GOAL OF THE EXERCISE :: Copy out every row below verbatim, keeping each line exactly as it appears.

DATA ENTRIES ::
╔══

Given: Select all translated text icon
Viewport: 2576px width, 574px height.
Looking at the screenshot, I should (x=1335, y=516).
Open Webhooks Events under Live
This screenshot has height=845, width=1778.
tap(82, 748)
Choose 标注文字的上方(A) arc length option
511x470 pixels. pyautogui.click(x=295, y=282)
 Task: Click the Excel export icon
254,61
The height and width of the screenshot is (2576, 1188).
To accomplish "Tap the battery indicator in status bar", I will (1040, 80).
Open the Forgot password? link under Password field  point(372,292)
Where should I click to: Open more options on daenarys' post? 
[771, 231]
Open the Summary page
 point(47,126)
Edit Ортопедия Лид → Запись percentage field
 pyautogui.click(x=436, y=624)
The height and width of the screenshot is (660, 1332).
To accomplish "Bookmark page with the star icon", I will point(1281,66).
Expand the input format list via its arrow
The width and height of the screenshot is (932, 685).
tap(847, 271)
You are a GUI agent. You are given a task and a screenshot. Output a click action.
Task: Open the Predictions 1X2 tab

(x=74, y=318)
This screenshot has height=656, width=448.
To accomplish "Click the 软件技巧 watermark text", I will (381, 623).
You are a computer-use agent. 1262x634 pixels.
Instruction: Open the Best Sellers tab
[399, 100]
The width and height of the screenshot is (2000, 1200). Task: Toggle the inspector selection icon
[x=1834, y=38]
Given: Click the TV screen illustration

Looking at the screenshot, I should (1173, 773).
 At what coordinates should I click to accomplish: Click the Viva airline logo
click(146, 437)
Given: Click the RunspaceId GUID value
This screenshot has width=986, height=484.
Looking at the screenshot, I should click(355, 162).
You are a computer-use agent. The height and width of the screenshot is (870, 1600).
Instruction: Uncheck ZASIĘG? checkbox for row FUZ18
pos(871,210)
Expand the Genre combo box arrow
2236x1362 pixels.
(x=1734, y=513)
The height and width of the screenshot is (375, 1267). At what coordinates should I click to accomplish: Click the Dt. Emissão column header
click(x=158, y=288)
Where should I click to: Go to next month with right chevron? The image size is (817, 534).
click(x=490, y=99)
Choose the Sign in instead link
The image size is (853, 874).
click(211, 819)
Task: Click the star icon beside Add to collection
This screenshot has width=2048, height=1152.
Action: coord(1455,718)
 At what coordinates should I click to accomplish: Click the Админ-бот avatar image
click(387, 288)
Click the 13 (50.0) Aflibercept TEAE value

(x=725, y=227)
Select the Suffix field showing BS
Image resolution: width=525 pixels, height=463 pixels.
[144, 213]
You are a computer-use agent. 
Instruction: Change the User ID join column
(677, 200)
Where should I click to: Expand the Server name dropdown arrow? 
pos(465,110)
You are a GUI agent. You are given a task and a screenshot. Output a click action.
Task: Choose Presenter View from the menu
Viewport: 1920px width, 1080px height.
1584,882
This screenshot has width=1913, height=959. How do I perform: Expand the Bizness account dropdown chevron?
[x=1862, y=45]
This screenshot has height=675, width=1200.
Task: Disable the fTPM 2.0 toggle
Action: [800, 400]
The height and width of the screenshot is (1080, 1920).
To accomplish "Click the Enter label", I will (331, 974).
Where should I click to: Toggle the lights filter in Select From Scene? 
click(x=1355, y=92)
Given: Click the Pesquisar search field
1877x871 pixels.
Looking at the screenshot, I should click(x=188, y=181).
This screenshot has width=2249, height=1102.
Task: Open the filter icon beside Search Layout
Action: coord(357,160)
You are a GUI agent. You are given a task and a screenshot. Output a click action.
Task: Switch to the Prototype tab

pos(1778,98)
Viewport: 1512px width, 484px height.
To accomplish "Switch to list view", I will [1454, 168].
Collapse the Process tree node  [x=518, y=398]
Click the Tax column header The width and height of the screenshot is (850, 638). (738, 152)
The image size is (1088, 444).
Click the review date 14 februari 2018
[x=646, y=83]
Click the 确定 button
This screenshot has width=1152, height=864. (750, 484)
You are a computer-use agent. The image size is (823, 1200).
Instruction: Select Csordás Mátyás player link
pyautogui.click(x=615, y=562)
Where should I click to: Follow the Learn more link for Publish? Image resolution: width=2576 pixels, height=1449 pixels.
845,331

╚══

TASK SOLUTION ::
Given: Select all translated text icon
Viewport: 2576px width, 574px height.
Looking at the screenshot, I should (x=1335, y=516).
Open Webhooks Events under Live
This screenshot has height=845, width=1778.
tap(82, 748)
Choose 标注文字的上方(A) arc length option
511x470 pixels. pyautogui.click(x=295, y=282)
 Task: Click the Excel export icon
254,61
The height and width of the screenshot is (2576, 1188).
To accomplish "Tap the battery indicator in status bar", I will (1040, 80).
Open the Forgot password? link under Password field  point(372,292)
Where should I click to: Open more options on daenarys' post? 
[771, 231]
Open the Summary page
 point(47,126)
Edit Ортопедия Лид → Запись percentage field
 pyautogui.click(x=436, y=624)
The height and width of the screenshot is (660, 1332).
To accomplish "Bookmark page with the star icon", I will point(1281,66).
Expand the input format list via its arrow
The width and height of the screenshot is (932, 685).
tap(847, 271)
You are a GUI agent. You are given a task and a screenshot. Output a click action.
Task: Open the Predictions 1X2 tab

(x=74, y=318)
This screenshot has height=656, width=448.
To accomplish "Click the 软件技巧 watermark text", I will (381, 623).
You are a computer-use agent. 1262x634 pixels.
Instruction: Open the Best Sellers tab
[399, 100]
The width and height of the screenshot is (2000, 1200). Task: Toggle the inspector selection icon
[x=1834, y=38]
Given: Click the TV screen illustration

Looking at the screenshot, I should (1173, 773).
 At what coordinates should I click to accomplish: Click the Viva airline logo
click(146, 437)
Given: Click the RunspaceId GUID value
This screenshot has width=986, height=484.
Looking at the screenshot, I should click(355, 162).
You are a computer-use agent. The height and width of the screenshot is (870, 1600).
Instruction: Uncheck ZASIĘG? checkbox for row FUZ18
pos(871,210)
Expand the Genre combo box arrow
2236x1362 pixels.
(x=1734, y=513)
The height and width of the screenshot is (375, 1267). At what coordinates should I click to accomplish: Click the Dt. Emissão column header
click(x=158, y=288)
Where should I click to: Go to next month with right chevron? The image size is (817, 534).
click(x=490, y=99)
Choose the Sign in instead link
The image size is (853, 874).
click(211, 819)
Task: Click the star icon beside Add to collection
This screenshot has width=2048, height=1152.
Action: coord(1455,718)
 At what coordinates should I click to accomplish: Click the Админ-бот avatar image
click(387, 288)
Click the 13 (50.0) Aflibercept TEAE value

(x=725, y=227)
Select the Suffix field showing BS
Image resolution: width=525 pixels, height=463 pixels.
[144, 213]
You are a computer-use agent. 
Instruction: Change the User ID join column
(677, 200)
Where should I click to: Expand the Server name dropdown arrow? 
pos(465,110)
You are a GUI agent. You are given a task and a screenshot. Output a click action.
Task: Choose Presenter View from the menu
Viewport: 1920px width, 1080px height.
1584,882
This screenshot has width=1913, height=959. How do I perform: Expand the Bizness account dropdown chevron?
[x=1862, y=45]
This screenshot has height=675, width=1200.
Task: Disable the fTPM 2.0 toggle
Action: [800, 400]
The height and width of the screenshot is (1080, 1920).
To accomplish "Click the Enter label", I will (331, 974).
Where should I click to: Toggle the lights filter in Select From Scene? 
click(x=1355, y=92)
Given: Click the Pesquisar search field
1877x871 pixels.
Looking at the screenshot, I should click(x=188, y=181).
This screenshot has width=2249, height=1102.
Task: Open the filter icon beside Search Layout
Action: coord(357,160)
You are a GUI agent. You are given a task and a screenshot. Output a click action.
Task: Switch to the Prototype tab

pos(1778,98)
Viewport: 1512px width, 484px height.
To accomplish "Switch to list view", I will [1454, 168].
Collapse the Process tree node  [x=518, y=398]
Click the Tax column header The width and height of the screenshot is (850, 638). (738, 152)
The image size is (1088, 444).
Click the review date 14 februari 2018
[x=646, y=83]
Click the 确定 button
This screenshot has width=1152, height=864. (750, 484)
You are a computer-use agent. The image size is (823, 1200).
Instruction: Select Csordás Mátyás player link
pyautogui.click(x=615, y=562)
Where should I click to: Follow the Learn more link for Publish? Image resolution: width=2576 pixels, height=1449 pixels.
845,331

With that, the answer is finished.